Sur le terrain, la qualité souvent médiocre des activités périscolaire ou de leur organisation est dénoncée par les collègues comme un facteur aggravant les conditions d’apprentissages des élèves et les conditions de travail des enseignants. Alors que la réforme avait d’abord été dénoncée pour son impact sur la vie personnelle des agents, elle l’est maintenant parce que non seulement elle est un leurre pour la réussite des élèves mais surtout parce que dans certains cas elle donne le sentiment de la compromettre. Comment dans ces conditions répondre aux injonctions sociales et politiques de hausse du niveau scolaire des élèves ? La réforme des rythmes associée à l’absence de réponses institutionnelles sur les points les plus urgents à traiter d’après les enseignants ont renforcé le sentiment d’impuissance de nos collègues et la méfiance voire la défiance face à une administration de plus en plus exigente et de plus en plus déconnectée de la réalité du fonctionnement des écoles.
Plus grave parce que cela percute l’action syndicale, le ministère a construit et nous a imposé des cadres de concertation (par exemple sur les rythmes comités de suivis à tous les niveaux) qui obligent les acteurs à traiter les questions scolaires dispositif par dispositif sans que la cohérence de cet amoncèlement de mesures puisse être interrogée et discutée. Et si nous avons bien porté la parole des enseignants dans ces instances, quel en est le résultat concret ? Le sentiment d’impuissance qui en résulte renvoie de plus en plus d’enseignants au repli sur la classe, au mieux sur l’école, ou sur la sphère privée.

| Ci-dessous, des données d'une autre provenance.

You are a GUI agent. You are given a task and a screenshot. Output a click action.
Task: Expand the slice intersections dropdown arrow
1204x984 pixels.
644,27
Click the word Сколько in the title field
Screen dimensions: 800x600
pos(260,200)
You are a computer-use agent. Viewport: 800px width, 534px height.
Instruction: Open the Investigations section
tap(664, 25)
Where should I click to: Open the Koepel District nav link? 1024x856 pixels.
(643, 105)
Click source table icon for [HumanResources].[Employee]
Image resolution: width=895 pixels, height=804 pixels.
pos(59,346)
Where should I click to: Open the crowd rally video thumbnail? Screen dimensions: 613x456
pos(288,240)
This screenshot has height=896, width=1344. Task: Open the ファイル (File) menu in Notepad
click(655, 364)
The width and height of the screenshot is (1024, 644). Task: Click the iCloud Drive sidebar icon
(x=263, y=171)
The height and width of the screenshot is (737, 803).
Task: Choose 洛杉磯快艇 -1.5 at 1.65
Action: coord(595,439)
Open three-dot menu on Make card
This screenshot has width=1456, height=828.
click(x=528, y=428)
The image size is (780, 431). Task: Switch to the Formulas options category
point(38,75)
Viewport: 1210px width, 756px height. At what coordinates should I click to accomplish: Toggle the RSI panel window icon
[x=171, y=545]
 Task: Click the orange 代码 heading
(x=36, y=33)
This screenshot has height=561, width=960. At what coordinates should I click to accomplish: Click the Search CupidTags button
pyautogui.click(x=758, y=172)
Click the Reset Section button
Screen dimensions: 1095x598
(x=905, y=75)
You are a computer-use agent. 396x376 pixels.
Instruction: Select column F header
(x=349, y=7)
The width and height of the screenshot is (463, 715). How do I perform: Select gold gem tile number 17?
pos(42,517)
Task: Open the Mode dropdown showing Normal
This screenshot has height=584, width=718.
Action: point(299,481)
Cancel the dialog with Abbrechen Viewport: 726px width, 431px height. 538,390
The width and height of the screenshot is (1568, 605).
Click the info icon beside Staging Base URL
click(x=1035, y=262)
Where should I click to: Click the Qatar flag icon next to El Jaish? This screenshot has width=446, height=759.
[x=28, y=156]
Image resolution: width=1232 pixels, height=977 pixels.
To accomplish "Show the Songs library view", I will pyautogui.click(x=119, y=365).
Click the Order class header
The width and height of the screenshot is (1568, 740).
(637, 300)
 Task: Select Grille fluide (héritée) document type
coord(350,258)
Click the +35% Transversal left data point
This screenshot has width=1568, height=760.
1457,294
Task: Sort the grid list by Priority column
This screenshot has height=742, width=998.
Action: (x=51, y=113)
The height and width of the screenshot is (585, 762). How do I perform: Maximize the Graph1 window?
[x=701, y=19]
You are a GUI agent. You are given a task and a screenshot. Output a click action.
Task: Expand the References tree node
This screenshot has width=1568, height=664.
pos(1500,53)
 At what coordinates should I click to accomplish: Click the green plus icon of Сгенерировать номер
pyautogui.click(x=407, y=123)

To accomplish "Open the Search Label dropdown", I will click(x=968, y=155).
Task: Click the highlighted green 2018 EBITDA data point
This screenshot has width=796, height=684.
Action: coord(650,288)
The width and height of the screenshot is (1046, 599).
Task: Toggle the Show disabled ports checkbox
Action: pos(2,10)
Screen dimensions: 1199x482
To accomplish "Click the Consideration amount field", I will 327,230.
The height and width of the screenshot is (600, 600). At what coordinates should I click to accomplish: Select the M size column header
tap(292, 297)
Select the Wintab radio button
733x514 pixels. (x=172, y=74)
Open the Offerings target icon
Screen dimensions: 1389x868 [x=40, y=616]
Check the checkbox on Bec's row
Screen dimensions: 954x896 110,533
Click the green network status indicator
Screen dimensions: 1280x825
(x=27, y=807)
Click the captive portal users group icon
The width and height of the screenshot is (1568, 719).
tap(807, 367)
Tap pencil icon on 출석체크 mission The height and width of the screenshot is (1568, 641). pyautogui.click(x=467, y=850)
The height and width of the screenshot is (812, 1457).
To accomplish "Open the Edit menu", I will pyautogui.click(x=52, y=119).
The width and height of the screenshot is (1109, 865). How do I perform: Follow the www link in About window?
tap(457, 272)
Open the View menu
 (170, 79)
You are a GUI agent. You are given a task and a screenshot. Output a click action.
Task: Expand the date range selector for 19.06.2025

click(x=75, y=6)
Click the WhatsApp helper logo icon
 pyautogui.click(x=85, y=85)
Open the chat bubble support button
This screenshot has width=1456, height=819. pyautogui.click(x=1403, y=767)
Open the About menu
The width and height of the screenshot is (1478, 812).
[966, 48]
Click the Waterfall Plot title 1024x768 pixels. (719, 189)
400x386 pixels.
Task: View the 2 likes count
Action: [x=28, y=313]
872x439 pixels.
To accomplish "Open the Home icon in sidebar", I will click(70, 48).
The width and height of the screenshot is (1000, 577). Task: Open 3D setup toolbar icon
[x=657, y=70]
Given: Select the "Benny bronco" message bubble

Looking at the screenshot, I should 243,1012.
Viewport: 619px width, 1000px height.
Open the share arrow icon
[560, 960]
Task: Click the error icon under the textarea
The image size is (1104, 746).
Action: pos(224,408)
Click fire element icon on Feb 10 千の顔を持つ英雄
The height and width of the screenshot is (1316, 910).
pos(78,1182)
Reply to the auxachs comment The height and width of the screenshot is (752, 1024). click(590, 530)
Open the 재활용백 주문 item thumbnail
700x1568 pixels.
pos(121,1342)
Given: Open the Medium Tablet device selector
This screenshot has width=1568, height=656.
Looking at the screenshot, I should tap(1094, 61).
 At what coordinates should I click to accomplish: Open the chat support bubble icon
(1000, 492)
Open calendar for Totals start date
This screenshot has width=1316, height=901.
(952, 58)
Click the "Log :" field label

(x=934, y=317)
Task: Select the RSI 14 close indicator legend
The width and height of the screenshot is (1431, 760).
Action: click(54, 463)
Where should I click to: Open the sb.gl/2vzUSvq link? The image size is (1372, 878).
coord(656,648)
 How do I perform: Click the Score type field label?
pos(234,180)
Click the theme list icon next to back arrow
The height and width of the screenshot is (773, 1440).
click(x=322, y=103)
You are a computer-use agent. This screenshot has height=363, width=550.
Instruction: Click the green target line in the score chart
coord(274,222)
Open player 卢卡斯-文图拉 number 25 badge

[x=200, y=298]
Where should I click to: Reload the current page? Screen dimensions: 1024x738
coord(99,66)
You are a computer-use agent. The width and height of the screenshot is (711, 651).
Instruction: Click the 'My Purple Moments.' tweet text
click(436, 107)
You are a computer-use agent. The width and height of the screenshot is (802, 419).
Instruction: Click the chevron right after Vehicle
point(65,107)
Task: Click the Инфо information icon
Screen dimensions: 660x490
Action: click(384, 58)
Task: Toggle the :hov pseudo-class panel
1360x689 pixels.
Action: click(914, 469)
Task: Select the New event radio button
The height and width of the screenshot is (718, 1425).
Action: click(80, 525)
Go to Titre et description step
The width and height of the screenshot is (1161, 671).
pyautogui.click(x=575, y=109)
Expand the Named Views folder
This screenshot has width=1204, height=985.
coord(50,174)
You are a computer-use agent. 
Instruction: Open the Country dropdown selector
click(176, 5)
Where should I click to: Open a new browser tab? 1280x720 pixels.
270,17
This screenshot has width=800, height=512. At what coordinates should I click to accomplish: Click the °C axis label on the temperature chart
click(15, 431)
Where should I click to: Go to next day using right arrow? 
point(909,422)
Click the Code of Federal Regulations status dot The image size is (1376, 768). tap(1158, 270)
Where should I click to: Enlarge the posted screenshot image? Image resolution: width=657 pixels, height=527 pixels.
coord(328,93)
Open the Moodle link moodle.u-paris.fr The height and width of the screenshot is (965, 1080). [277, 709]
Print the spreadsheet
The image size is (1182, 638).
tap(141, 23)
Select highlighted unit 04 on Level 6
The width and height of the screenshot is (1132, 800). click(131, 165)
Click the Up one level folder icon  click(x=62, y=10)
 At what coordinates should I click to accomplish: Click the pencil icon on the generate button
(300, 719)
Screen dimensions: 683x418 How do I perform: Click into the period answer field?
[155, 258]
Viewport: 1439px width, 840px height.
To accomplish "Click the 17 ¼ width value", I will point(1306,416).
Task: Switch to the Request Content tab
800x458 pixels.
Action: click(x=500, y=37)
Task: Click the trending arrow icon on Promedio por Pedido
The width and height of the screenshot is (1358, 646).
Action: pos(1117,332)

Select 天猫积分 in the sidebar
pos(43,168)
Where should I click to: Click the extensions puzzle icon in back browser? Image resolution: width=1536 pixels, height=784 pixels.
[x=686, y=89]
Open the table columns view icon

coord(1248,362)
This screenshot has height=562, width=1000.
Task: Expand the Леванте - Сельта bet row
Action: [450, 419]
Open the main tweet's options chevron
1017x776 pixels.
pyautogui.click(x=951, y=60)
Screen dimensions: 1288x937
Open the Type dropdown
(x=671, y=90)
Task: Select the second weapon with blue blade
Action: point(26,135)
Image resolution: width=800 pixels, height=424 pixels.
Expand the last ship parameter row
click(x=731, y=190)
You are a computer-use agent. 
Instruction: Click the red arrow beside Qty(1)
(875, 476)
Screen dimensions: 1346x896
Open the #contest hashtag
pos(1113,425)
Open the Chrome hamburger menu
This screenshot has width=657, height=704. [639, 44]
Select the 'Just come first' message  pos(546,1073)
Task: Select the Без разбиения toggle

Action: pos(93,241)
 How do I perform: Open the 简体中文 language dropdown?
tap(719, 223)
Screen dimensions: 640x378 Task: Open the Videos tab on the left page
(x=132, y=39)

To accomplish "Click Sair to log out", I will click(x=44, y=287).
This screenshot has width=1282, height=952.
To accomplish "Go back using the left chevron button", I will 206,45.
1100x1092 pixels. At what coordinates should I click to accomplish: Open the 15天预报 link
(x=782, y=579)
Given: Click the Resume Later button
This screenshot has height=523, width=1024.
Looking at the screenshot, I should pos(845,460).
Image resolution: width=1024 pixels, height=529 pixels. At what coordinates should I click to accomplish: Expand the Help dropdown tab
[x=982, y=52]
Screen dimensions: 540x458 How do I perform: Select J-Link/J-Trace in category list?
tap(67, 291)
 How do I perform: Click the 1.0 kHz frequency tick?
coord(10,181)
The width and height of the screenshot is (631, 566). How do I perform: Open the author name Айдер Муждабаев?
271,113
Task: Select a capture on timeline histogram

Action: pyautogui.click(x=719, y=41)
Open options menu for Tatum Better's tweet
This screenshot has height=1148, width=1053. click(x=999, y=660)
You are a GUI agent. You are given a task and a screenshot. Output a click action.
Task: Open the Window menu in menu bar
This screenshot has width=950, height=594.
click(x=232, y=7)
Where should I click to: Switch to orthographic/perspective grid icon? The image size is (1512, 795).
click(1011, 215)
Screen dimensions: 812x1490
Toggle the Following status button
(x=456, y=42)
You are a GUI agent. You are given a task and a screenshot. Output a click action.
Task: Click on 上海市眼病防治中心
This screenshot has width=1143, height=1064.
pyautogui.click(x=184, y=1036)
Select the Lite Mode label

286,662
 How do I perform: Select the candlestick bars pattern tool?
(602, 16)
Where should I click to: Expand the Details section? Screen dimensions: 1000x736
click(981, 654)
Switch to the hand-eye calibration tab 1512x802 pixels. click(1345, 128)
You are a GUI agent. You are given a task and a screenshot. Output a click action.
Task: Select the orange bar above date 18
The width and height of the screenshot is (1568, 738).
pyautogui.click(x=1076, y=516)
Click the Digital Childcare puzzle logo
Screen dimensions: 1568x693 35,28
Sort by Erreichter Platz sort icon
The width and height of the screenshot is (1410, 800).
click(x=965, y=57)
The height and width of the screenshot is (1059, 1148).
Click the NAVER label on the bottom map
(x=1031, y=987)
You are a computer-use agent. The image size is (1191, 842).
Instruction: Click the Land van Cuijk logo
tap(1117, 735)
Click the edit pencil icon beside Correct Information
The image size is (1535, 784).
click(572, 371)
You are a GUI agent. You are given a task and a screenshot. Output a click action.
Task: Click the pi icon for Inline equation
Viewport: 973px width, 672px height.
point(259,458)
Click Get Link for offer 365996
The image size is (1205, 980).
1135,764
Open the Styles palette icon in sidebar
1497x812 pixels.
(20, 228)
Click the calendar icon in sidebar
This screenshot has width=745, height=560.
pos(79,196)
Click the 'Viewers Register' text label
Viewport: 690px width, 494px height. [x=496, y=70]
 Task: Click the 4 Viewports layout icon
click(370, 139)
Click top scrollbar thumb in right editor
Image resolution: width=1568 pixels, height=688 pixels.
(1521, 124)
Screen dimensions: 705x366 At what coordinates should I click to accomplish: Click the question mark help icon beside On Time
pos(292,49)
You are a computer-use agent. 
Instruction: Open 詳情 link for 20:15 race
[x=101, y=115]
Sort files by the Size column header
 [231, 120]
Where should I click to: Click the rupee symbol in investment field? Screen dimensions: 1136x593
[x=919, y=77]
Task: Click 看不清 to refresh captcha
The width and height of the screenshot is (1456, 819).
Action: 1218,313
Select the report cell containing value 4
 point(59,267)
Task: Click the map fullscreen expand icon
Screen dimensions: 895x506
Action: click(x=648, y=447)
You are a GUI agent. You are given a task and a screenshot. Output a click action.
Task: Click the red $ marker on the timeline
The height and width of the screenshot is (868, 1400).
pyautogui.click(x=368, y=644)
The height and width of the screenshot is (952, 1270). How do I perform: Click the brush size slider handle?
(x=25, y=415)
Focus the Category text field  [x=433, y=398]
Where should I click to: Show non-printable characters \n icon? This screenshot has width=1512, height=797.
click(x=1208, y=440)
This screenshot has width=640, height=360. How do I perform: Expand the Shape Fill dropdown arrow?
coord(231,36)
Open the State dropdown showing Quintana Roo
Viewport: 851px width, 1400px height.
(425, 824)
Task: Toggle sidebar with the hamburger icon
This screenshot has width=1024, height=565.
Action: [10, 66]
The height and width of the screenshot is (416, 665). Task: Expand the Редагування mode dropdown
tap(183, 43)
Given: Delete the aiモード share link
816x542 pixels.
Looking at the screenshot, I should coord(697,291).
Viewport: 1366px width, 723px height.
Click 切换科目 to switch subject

Cette situation est très inquiétante pour les syndicalistes que nous sommes. L’enquête lancée avant les vacances et qui a déjà recueill 10 000 réponses doit être un levier pour construire un discours syndical au plus près des collègues et l’occasion de réactiver nos mandats, celui de la réécriture du décret en particulier. Notre posture face au ministère doit être claire : l’articulation des réformes engagées dessine par touches le paysage de l’école. Et ce paysage n’est pas celui que nous voulons et il faut le dire. Il faut le dire et proposer un projet alternatif qui redonne aux enseignants la certitude que l’action collective a d’autres buts que la modification à la marge de projets qui ne sont pas les nôtres.